There are a lot of new brands out there that are wanting to start either on eCommerce or established brands that are wanting to get into eCommerce. Amazon is only 4% of all of retail, but it’s still a large eCommerce channel along with Walmart.com, Jet.com and even your own eCommerce website. All of those are great channels to sell your products along with social media and everything else. Now, you can even sell your products on Instagram or you can sell them on Facebook and it’s all integrated. You can integrate all of it logistically. You can even fulfill it through Amazon and sell it on your website. There are so many cool things, but it all is surrounded.
In order to be successful in the eCommerce space, you have to understand or get someone to help you with search engine optimization because everything online is based on searches. Somebody has to be able to find you. Your potential customer needs to be able to find you. That’s what I specialize in. I specialize in search engine optimization, copywriting, advertising and everything else. I specialize in anything that has to do with keywords and getting your product recognized, found out there and then sold and closing that deal. I help businesses with that. I help them establish their eCommerce presence. I help them make sure that their copywriting is on point so that they can get eyeballs on their product listings across multiple platforms. I help them to scale that.
A lot of businesses come in and they have Amazon vendor express or vendor central. The tough thing about it that a lot of businesses struggle with is they’re wondering how their products are being represented and they don’t have an eCommerce team to deal with that. They sell to Amazon and Amazon puts their products out there, but their listings are terrible and they’re not being found. Their sales potential is huge, but they are not taking advantage of that because they don’t understand how to get their product listings to where they can be found and then close that deal. That is what I specialize in. I’m helping brands of all sizes, whether they’re startups all the way to very big brands with hundreds of SKUs. Getting those SKUs online, setting up their websites, their social media platforms and all of that stuff so that they can be successful online.

• • • • • • •

Answer these from the eCommerce passage:
1. What share of all retail does it give for Amazon?
2. According to the passage, what is everything online based on?
3. What do many businesses using Amazon vendor express or vendor central lack for handling how their products are represented?

• • • • • • •

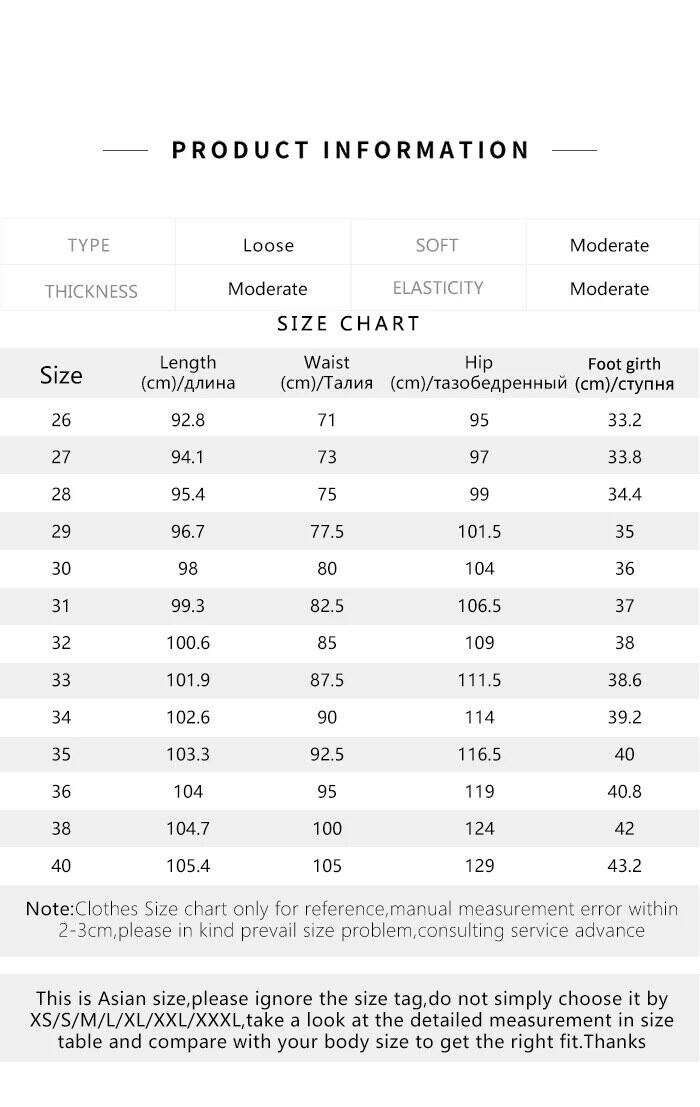Click size 26 in the Size column
Viewport: 700px width, 1107px height.
pos(61,420)
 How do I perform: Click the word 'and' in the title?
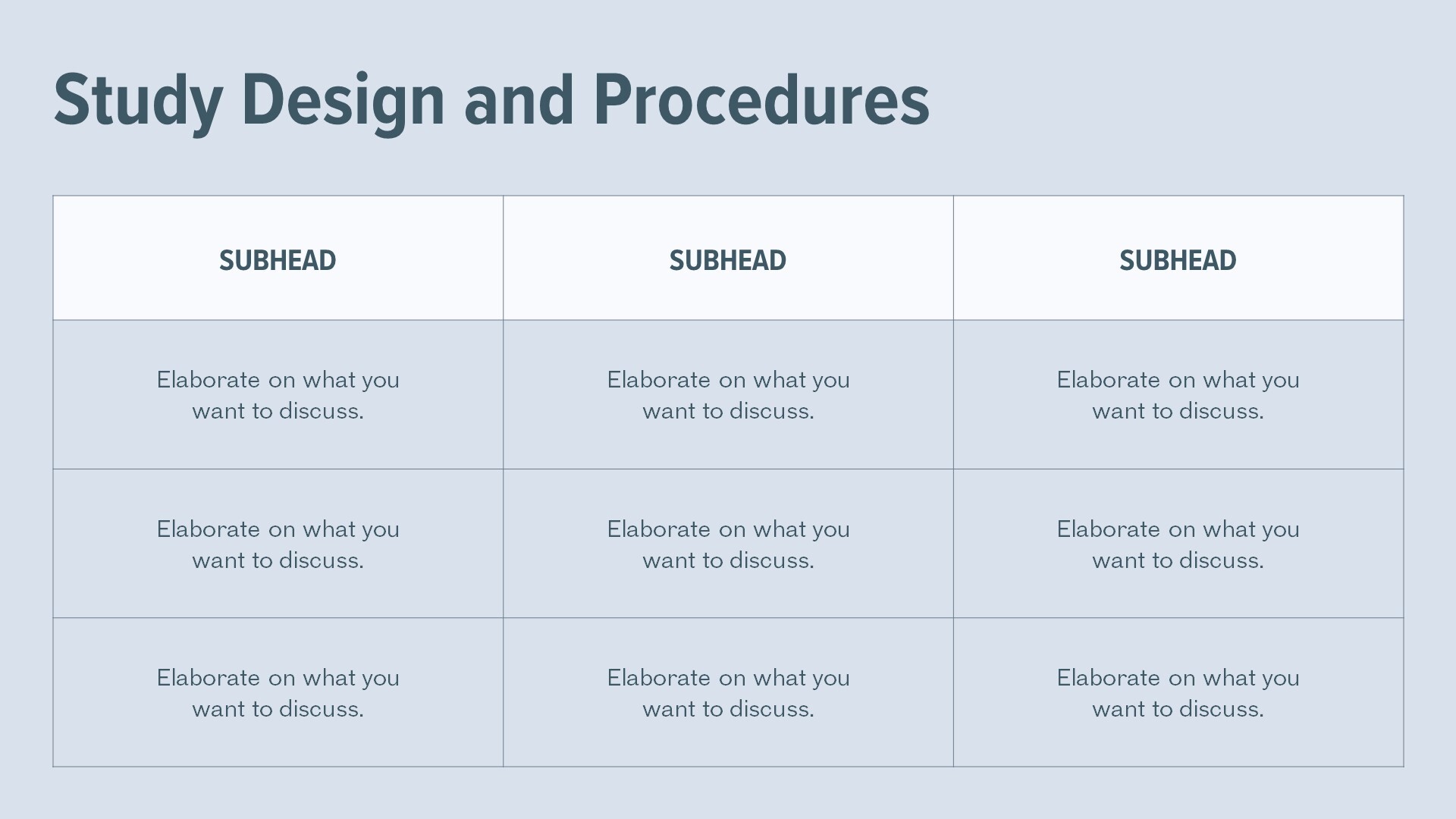519,100
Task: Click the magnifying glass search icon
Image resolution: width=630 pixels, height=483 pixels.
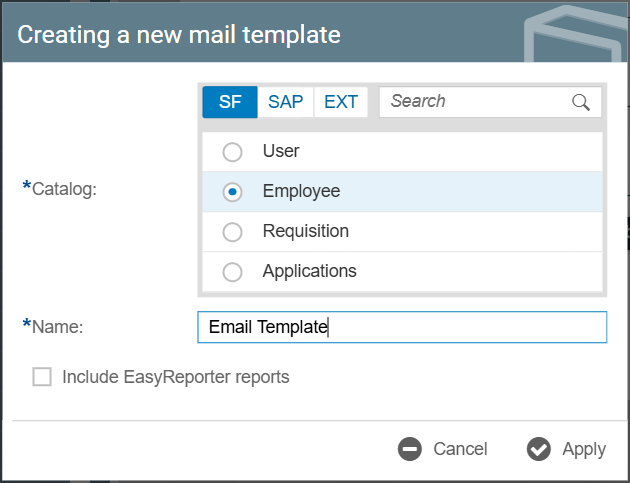Action: 581,102
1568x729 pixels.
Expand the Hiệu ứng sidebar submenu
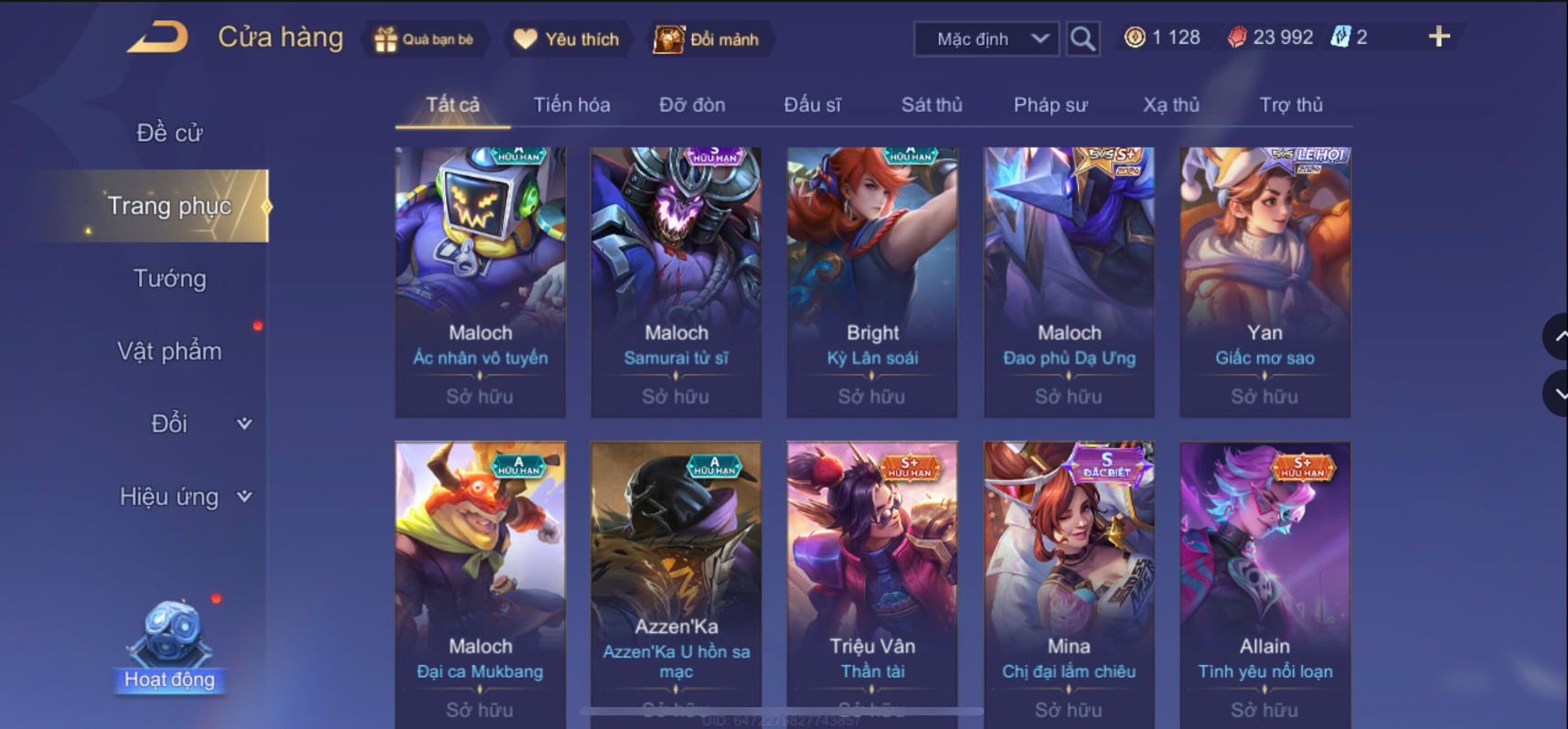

• • • • • • •

#### Full solution:
1. 4%.
2. Searches.
3. An eCommerce team.